- _Exercise prompt_
Please go line by line through the material and copy each one containing the word "taskbar".

*** Opening of Excerpted records ***

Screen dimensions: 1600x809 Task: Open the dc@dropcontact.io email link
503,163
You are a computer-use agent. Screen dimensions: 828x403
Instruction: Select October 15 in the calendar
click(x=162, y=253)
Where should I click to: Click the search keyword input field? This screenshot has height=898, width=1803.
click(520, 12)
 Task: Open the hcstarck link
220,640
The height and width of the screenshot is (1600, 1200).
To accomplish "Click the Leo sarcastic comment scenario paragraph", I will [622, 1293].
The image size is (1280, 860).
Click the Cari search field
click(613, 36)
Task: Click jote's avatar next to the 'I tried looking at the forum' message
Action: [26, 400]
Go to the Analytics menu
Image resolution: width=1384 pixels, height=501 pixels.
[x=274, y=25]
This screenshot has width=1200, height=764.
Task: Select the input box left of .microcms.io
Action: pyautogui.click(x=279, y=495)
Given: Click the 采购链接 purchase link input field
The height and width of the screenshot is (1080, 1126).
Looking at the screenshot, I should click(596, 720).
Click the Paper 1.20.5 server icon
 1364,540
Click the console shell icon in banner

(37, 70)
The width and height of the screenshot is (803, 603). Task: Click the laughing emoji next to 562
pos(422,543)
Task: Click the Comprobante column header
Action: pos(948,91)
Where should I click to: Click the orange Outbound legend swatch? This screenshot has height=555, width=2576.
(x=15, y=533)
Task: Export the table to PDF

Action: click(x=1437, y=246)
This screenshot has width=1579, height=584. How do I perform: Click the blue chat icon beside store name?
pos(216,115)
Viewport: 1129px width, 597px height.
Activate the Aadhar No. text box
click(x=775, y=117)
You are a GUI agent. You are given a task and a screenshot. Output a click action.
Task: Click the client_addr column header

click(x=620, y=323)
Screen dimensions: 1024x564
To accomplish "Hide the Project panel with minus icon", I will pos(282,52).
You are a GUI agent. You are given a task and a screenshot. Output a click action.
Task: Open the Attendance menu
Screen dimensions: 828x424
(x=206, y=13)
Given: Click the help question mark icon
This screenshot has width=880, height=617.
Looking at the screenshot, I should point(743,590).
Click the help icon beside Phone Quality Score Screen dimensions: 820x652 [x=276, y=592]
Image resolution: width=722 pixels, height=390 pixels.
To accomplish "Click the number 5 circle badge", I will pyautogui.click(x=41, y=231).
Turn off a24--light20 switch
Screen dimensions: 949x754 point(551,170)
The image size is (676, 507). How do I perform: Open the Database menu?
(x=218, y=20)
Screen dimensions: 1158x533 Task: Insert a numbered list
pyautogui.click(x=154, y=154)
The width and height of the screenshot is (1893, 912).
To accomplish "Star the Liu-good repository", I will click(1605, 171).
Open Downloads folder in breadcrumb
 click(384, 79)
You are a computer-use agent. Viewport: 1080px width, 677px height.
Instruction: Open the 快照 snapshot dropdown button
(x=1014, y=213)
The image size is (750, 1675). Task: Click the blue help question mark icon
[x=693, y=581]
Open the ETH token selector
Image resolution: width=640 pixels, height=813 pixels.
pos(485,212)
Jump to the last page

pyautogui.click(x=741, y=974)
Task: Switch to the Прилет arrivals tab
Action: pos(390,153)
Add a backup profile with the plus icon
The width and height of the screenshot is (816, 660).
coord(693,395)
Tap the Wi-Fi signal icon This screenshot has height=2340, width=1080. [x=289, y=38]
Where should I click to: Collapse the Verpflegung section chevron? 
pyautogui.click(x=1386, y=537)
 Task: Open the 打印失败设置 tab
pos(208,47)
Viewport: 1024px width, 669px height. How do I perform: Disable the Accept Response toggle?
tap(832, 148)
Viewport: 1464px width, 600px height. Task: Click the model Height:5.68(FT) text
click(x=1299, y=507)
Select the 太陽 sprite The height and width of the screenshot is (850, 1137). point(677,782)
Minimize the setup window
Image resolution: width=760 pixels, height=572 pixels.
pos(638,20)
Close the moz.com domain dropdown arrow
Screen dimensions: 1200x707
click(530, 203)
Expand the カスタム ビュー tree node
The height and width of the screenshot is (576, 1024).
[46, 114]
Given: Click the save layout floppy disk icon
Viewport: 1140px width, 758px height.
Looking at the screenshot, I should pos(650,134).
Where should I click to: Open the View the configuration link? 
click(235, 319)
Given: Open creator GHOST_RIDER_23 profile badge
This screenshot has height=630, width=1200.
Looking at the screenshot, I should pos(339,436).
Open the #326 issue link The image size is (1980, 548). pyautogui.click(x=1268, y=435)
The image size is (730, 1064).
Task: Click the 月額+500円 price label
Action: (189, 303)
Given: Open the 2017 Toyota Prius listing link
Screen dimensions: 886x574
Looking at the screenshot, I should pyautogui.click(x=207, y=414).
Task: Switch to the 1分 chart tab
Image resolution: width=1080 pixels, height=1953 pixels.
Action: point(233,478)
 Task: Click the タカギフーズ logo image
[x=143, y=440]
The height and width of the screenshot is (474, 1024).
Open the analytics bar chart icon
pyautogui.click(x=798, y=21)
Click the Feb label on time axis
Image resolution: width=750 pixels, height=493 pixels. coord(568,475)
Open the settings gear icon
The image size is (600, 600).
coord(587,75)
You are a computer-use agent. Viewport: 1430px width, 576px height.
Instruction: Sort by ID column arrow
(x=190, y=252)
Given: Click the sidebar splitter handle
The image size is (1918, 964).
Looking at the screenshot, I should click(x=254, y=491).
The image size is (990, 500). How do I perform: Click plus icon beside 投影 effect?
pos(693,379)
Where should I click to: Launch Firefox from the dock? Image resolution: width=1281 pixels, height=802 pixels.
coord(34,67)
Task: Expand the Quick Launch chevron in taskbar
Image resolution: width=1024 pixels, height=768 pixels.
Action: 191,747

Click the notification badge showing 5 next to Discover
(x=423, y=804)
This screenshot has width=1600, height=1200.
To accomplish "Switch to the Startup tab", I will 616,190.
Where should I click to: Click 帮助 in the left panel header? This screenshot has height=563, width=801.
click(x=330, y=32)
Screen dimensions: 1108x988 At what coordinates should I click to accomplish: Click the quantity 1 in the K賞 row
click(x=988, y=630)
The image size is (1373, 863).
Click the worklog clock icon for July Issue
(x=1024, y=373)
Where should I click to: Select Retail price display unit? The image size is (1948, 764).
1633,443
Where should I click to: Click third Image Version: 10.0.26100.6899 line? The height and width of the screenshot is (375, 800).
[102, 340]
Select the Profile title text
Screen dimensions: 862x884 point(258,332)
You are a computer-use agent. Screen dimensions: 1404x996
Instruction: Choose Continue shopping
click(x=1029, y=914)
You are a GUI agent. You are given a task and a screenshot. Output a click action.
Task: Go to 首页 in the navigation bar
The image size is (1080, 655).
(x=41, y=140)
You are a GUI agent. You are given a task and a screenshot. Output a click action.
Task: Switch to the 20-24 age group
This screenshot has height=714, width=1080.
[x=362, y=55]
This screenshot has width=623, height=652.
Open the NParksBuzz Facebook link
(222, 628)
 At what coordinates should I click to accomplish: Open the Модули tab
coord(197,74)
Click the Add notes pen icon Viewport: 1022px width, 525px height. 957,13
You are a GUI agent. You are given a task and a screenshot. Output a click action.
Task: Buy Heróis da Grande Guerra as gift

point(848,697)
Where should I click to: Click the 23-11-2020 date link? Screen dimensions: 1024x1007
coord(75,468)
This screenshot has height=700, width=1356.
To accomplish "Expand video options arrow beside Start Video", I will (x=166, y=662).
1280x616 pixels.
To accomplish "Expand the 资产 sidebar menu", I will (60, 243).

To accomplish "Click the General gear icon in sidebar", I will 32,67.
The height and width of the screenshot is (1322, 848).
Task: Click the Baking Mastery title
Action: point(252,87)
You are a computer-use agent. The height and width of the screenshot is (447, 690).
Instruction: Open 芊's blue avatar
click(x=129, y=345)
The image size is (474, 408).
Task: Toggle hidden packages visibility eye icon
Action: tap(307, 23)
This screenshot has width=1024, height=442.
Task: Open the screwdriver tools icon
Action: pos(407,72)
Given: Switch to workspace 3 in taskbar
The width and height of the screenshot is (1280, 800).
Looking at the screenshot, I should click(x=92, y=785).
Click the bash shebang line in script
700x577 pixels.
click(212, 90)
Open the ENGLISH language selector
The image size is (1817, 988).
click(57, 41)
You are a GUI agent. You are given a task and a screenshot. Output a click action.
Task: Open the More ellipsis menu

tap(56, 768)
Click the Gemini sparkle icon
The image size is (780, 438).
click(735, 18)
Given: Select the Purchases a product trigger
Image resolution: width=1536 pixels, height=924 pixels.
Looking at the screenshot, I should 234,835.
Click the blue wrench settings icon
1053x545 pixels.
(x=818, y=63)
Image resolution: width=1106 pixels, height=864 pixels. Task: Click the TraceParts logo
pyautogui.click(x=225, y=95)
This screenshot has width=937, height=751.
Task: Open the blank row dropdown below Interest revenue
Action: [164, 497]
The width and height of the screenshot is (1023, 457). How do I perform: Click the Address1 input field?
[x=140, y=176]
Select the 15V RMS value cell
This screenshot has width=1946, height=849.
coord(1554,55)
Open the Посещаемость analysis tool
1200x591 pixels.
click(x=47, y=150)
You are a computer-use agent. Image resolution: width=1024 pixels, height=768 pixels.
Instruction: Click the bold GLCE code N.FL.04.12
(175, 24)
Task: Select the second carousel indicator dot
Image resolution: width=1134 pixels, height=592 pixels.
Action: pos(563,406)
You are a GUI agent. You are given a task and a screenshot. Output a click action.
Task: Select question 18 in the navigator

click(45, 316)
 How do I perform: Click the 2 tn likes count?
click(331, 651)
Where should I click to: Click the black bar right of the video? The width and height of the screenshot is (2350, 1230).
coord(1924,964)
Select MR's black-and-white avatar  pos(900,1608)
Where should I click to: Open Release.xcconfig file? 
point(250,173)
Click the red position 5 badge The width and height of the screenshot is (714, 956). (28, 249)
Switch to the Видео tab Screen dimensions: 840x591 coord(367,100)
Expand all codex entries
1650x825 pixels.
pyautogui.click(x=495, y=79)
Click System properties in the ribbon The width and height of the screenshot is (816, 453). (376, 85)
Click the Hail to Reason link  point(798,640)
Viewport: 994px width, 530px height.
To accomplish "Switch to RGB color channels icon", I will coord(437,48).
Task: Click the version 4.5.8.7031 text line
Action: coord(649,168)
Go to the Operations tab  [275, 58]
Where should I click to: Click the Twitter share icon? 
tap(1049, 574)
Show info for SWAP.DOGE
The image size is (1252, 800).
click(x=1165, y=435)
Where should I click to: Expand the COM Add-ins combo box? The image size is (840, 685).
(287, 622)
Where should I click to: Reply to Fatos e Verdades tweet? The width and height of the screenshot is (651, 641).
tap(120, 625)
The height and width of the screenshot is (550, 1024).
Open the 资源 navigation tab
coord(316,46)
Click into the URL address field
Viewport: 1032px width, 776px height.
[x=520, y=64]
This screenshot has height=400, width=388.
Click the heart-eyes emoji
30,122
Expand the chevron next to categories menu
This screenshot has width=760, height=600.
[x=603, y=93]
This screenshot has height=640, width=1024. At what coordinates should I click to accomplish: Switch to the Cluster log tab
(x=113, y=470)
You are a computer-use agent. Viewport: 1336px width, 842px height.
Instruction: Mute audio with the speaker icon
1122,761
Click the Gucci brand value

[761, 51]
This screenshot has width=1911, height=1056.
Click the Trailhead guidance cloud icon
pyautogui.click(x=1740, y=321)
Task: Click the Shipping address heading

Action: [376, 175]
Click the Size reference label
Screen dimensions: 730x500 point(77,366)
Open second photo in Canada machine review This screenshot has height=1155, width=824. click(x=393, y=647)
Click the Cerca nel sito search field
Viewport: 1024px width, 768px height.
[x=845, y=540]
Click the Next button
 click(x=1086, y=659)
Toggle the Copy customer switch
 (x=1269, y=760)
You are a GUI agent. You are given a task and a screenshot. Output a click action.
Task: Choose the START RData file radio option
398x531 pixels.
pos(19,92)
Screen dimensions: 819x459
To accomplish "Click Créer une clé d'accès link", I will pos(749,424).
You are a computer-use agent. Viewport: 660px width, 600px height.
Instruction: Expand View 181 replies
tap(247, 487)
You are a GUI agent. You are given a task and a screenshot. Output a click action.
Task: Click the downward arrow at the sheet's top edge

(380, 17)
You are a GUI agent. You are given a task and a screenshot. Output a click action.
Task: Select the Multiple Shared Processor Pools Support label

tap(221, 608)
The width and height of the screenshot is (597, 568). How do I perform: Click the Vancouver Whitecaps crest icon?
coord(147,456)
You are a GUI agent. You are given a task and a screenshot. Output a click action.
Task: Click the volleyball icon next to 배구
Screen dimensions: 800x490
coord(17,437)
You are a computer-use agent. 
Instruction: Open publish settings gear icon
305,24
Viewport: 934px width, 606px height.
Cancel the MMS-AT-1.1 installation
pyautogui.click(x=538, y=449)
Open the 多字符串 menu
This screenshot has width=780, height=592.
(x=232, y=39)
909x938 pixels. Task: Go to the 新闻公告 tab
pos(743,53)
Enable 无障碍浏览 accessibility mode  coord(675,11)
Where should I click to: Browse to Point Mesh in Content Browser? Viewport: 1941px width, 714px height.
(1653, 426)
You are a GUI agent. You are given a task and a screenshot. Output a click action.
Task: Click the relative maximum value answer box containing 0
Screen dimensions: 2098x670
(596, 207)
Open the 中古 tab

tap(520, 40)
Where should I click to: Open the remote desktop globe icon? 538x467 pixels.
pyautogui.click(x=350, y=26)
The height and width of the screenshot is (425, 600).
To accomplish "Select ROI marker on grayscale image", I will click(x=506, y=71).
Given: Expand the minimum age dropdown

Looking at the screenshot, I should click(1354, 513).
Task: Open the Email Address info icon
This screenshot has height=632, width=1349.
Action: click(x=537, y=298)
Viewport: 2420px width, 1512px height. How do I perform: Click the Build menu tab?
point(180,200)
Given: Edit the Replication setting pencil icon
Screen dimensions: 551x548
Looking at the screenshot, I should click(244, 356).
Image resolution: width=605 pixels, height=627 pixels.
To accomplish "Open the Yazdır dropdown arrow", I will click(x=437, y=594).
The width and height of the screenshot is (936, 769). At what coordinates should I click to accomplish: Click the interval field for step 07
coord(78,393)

*** Close of Excerpted records ***

- _Result for this exercise_
Task: Expand the Quick Launch chevron in taskbar
Given: Switch to workspace 3 in taskbar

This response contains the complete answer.